Exactly as they stand, set down the following records once more.

*Data supplied:*
==================================================
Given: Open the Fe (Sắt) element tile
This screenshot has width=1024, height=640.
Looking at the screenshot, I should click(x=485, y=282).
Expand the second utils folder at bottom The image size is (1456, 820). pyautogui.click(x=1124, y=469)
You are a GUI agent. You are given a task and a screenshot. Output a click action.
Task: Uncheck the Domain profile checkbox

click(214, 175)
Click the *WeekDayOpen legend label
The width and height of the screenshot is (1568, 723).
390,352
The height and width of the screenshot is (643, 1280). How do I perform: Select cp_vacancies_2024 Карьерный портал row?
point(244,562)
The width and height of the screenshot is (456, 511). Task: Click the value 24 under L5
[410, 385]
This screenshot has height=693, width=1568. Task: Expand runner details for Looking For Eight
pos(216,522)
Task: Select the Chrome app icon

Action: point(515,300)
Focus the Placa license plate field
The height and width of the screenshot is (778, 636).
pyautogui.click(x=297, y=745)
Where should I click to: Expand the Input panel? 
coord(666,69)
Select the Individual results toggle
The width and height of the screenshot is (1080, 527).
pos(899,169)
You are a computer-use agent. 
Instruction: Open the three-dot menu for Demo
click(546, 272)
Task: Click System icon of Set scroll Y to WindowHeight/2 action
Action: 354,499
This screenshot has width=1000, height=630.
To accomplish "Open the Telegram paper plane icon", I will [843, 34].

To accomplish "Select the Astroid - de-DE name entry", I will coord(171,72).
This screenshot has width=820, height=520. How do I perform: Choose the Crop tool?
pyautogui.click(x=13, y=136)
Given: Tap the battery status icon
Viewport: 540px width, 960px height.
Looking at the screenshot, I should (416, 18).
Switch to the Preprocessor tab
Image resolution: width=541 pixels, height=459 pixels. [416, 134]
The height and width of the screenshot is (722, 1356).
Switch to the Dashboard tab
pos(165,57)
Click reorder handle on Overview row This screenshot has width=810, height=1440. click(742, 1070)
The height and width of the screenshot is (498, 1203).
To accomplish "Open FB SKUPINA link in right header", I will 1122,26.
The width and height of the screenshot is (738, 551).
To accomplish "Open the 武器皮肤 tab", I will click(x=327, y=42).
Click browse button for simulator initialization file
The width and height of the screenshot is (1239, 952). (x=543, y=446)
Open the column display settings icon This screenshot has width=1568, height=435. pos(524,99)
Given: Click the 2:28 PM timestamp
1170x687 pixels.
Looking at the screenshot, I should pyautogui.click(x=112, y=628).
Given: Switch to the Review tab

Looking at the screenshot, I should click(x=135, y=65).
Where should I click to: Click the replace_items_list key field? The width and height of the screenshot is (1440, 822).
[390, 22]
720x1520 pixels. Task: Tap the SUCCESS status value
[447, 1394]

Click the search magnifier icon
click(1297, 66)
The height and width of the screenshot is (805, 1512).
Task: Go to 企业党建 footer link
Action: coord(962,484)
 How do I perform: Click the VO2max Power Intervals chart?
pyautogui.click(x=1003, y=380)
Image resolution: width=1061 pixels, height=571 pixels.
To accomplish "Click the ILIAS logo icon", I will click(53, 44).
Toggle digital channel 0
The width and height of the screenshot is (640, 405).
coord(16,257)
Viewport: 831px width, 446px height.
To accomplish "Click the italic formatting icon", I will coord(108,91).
==================================================
*Written answer:*
Given: Open the Fe (Sắt) element tile
This screenshot has width=1024, height=640.
Looking at the screenshot, I should click(x=485, y=282).
Expand the second utils folder at bottom The image size is (1456, 820). pyautogui.click(x=1124, y=469)
You are a GUI agent. You are given a task and a screenshot. Output a click action.
Task: Uncheck the Domain profile checkbox

click(214, 175)
Click the *WeekDayOpen legend label
The width and height of the screenshot is (1568, 723).
390,352
The height and width of the screenshot is (643, 1280). How do I perform: Select cp_vacancies_2024 Карьерный портал row?
point(244,562)
The width and height of the screenshot is (456, 511). Task: Click the value 24 under L5
[410, 385]
This screenshot has height=693, width=1568. Task: Expand runner details for Looking For Eight
pos(216,522)
Task: Select the Chrome app icon

Action: point(515,300)
Focus the Placa license plate field
The height and width of the screenshot is (778, 636).
pyautogui.click(x=297, y=745)
Where should I click to: Expand the Input panel? 
coord(666,69)
Select the Individual results toggle
The width and height of the screenshot is (1080, 527).
pos(899,169)
You are a computer-use agent. 
Instruction: Open the three-dot menu for Demo
click(546, 272)
Task: Click System icon of Set scroll Y to WindowHeight/2 action
Action: 354,499
This screenshot has width=1000, height=630.
To accomplish "Open the Telegram paper plane icon", I will [843, 34].

To accomplish "Select the Astroid - de-DE name entry", I will coord(171,72).
This screenshot has width=820, height=520. How do I perform: Choose the Crop tool?
pyautogui.click(x=13, y=136)
Given: Tap the battery status icon
Viewport: 540px width, 960px height.
Looking at the screenshot, I should (416, 18).
Switch to the Preprocessor tab
Image resolution: width=541 pixels, height=459 pixels. [416, 134]
The height and width of the screenshot is (722, 1356).
Switch to the Dashboard tab
pos(165,57)
Click reorder handle on Overview row This screenshot has width=810, height=1440. click(742, 1070)
The height and width of the screenshot is (498, 1203).
To accomplish "Open FB SKUPINA link in right header", I will 1122,26.
The width and height of the screenshot is (738, 551).
To accomplish "Open the 武器皮肤 tab", I will click(x=327, y=42).
Click browse button for simulator initialization file
The width and height of the screenshot is (1239, 952). (x=543, y=446)
Open the column display settings icon This screenshot has width=1568, height=435. pos(524,99)
Given: Click the 2:28 PM timestamp
1170x687 pixels.
Looking at the screenshot, I should pyautogui.click(x=112, y=628).
Given: Switch to the Review tab

Looking at the screenshot, I should click(x=135, y=65).
Where should I click to: Click the replace_items_list key field? The width and height of the screenshot is (1440, 822).
[390, 22]
720x1520 pixels. Task: Tap the SUCCESS status value
[447, 1394]

Click the search magnifier icon
click(1297, 66)
The height and width of the screenshot is (805, 1512).
Task: Go to 企业党建 footer link
Action: coord(962,484)
 How do I perform: Click the VO2max Power Intervals chart?
pyautogui.click(x=1003, y=380)
Image resolution: width=1061 pixels, height=571 pixels.
To accomplish "Click the ILIAS logo icon", I will click(53, 44).
Toggle digital channel 0
The width and height of the screenshot is (640, 405).
coord(16,257)
Viewport: 831px width, 446px height.
To accomplish "Click the italic formatting icon", I will coord(108,91).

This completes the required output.